Entri data tersimpan

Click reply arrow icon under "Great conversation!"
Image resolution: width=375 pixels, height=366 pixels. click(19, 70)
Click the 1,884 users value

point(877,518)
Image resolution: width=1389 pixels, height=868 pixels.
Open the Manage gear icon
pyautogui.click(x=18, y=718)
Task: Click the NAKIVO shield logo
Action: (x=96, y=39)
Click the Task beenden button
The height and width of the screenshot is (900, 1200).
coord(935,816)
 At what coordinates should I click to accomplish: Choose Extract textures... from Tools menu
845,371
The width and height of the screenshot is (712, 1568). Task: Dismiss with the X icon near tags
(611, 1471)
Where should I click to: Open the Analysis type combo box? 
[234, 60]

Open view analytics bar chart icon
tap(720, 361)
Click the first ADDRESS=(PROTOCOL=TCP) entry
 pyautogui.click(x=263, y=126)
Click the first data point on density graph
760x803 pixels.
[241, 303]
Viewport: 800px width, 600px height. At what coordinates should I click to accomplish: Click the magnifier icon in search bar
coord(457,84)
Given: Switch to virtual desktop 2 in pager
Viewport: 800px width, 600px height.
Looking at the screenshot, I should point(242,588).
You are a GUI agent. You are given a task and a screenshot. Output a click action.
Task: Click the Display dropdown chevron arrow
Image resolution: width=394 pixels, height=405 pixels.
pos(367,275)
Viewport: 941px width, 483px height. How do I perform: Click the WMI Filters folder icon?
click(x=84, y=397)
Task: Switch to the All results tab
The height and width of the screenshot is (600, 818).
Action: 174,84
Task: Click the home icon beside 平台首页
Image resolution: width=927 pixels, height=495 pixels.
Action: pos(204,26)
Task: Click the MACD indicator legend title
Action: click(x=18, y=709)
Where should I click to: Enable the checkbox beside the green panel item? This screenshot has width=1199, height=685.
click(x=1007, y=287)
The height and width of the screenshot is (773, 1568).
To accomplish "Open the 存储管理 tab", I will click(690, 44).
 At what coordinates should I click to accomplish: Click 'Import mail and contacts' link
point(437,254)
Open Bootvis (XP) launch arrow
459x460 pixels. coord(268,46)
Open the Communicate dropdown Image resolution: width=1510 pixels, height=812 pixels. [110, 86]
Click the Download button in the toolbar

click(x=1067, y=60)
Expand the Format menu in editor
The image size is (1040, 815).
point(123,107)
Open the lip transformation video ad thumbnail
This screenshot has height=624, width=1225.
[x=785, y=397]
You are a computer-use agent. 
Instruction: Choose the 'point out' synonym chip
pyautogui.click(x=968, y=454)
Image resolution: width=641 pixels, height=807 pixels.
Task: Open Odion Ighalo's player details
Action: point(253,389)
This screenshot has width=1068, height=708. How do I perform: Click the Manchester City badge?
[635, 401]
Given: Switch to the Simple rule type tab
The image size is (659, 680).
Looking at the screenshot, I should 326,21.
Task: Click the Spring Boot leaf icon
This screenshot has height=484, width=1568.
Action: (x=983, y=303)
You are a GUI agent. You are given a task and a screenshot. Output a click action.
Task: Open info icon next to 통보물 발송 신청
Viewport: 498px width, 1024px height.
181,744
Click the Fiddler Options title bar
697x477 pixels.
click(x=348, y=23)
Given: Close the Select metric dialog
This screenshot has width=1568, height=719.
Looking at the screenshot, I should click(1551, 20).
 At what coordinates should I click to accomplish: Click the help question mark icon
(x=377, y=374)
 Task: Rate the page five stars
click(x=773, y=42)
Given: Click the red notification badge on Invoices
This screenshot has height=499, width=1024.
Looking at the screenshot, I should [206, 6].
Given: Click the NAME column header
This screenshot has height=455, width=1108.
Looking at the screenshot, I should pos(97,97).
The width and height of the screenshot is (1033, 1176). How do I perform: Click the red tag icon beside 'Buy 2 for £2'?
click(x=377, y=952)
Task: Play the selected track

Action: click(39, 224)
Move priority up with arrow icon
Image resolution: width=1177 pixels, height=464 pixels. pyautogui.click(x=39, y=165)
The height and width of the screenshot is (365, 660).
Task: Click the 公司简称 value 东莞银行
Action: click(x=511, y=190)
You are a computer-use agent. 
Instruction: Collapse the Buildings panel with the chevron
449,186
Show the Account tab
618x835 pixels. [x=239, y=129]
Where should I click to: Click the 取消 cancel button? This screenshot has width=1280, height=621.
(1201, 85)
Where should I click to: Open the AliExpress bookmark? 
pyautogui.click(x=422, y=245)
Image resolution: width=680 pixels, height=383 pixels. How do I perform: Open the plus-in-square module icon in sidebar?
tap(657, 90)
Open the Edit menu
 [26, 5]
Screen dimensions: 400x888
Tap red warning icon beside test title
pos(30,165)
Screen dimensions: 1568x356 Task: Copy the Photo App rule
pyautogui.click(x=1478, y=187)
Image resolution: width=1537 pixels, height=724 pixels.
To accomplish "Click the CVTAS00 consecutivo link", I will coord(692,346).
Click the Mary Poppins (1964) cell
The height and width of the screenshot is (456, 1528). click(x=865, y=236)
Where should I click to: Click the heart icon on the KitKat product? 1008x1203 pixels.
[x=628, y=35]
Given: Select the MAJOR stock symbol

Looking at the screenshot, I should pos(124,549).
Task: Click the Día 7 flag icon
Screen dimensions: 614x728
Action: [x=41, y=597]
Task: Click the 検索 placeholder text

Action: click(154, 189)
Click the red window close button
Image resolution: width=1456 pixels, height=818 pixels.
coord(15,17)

Ringkasan Tugas
Ambil semua baris di atas, lalu tulis ulang tanpa mengubah satu huruf pun.

Jawaban Soal Ini
Click reply arrow icon under "Great conversation!"
Image resolution: width=375 pixels, height=366 pixels. click(19, 70)
Click the 1,884 users value

point(877,518)
Image resolution: width=1389 pixels, height=868 pixels.
Open the Manage gear icon
pyautogui.click(x=18, y=718)
Task: Click the NAKIVO shield logo
Action: (x=96, y=39)
Click the Task beenden button
The height and width of the screenshot is (900, 1200).
coord(935,816)
 At what coordinates should I click to accomplish: Choose Extract textures... from Tools menu
845,371
The width and height of the screenshot is (712, 1568). Task: Dismiss with the X icon near tags
(611, 1471)
Where should I click to: Open the Analysis type combo box? 
[234, 60]

Open view analytics bar chart icon
tap(720, 361)
Click the first ADDRESS=(PROTOCOL=TCP) entry
 pyautogui.click(x=263, y=126)
Click the first data point on density graph
760x803 pixels.
[241, 303]
Viewport: 800px width, 600px height. At what coordinates should I click to accomplish: Click the magnifier icon in search bar
coord(457,84)
Given: Switch to virtual desktop 2 in pager
Viewport: 800px width, 600px height.
Looking at the screenshot, I should point(242,588).
You are a GUI agent. You are given a task and a screenshot. Output a click action.
Task: Click the Display dropdown chevron arrow
Image resolution: width=394 pixels, height=405 pixels.
pos(367,275)
Viewport: 941px width, 483px height. How do I perform: Click the WMI Filters folder icon?
click(x=84, y=397)
Task: Switch to the All results tab
The height and width of the screenshot is (600, 818).
Action: 174,84
Task: Click the home icon beside 平台首页
Image resolution: width=927 pixels, height=495 pixels.
Action: pos(204,26)
Task: Click the MACD indicator legend title
Action: click(x=18, y=709)
Where should I click to: Enable the checkbox beside the green panel item? This screenshot has width=1199, height=685.
click(x=1007, y=287)
The height and width of the screenshot is (773, 1568).
To accomplish "Open the 存储管理 tab", I will click(690, 44).
 At what coordinates should I click to accomplish: Click 'Import mail and contacts' link
point(437,254)
Open Bootvis (XP) launch arrow
459x460 pixels. coord(268,46)
Open the Communicate dropdown Image resolution: width=1510 pixels, height=812 pixels. [110, 86]
Click the Download button in the toolbar

click(x=1067, y=60)
Expand the Format menu in editor
The image size is (1040, 815).
point(123,107)
Open the lip transformation video ad thumbnail
This screenshot has height=624, width=1225.
[x=785, y=397]
You are a computer-use agent. 
Instruction: Choose the 'point out' synonym chip
pyautogui.click(x=968, y=454)
Image resolution: width=641 pixels, height=807 pixels.
Task: Open Odion Ighalo's player details
Action: point(253,389)
This screenshot has width=1068, height=708. How do I perform: Click the Manchester City badge?
[635, 401]
Given: Switch to the Simple rule type tab
The image size is (659, 680).
Looking at the screenshot, I should 326,21.
Task: Click the Spring Boot leaf icon
This screenshot has height=484, width=1568.
Action: (x=983, y=303)
You are a GUI agent. You are given a task and a screenshot. Output a click action.
Task: Open info icon next to 통보물 발송 신청
Viewport: 498px width, 1024px height.
181,744
Click the Fiddler Options title bar
697x477 pixels.
click(x=348, y=23)
Given: Close the Select metric dialog
This screenshot has width=1568, height=719.
Looking at the screenshot, I should click(1551, 20).
 At what coordinates should I click to accomplish: Click the help question mark icon
(x=377, y=374)
 Task: Rate the page five stars
click(x=773, y=42)
Given: Click the red notification badge on Invoices
This screenshot has height=499, width=1024.
Looking at the screenshot, I should [206, 6].
Given: Click the NAME column header
This screenshot has height=455, width=1108.
Looking at the screenshot, I should pos(97,97).
The width and height of the screenshot is (1033, 1176). How do I perform: Click the red tag icon beside 'Buy 2 for £2'?
click(x=377, y=952)
Task: Play the selected track

Action: click(39, 224)
Move priority up with arrow icon
Image resolution: width=1177 pixels, height=464 pixels. pyautogui.click(x=39, y=165)
The height and width of the screenshot is (365, 660).
Task: Click the 公司简称 value 东莞银行
Action: click(x=511, y=190)
You are a computer-use agent. 
Instruction: Collapse the Buildings panel with the chevron
449,186
Show the Account tab
618x835 pixels. [x=239, y=129]
Where should I click to: Click the 取消 cancel button? This screenshot has width=1280, height=621.
(1201, 85)
Where should I click to: Open the AliExpress bookmark? 
pyautogui.click(x=422, y=245)
Image resolution: width=680 pixels, height=383 pixels. How do I perform: Open the plus-in-square module icon in sidebar?
tap(657, 90)
Open the Edit menu
 [26, 5]
Screen dimensions: 400x888
Tap red warning icon beside test title
pos(30,165)
Screen dimensions: 1568x356 Task: Copy the Photo App rule
pyautogui.click(x=1478, y=187)
Image resolution: width=1537 pixels, height=724 pixels.
To accomplish "Click the CVTAS00 consecutivo link", I will coord(692,346).
Click the Mary Poppins (1964) cell
The height and width of the screenshot is (456, 1528). click(x=865, y=236)
Where should I click to: Click the heart icon on the KitKat product? 1008x1203 pixels.
[x=628, y=35]
Given: Select the MAJOR stock symbol

Looking at the screenshot, I should pos(124,549).
Task: Click the Día 7 flag icon
Screen dimensions: 614x728
Action: [x=41, y=597]
Task: Click the 検索 placeholder text

Action: click(154, 189)
Click the red window close button
Image resolution: width=1456 pixels, height=818 pixels.
coord(15,17)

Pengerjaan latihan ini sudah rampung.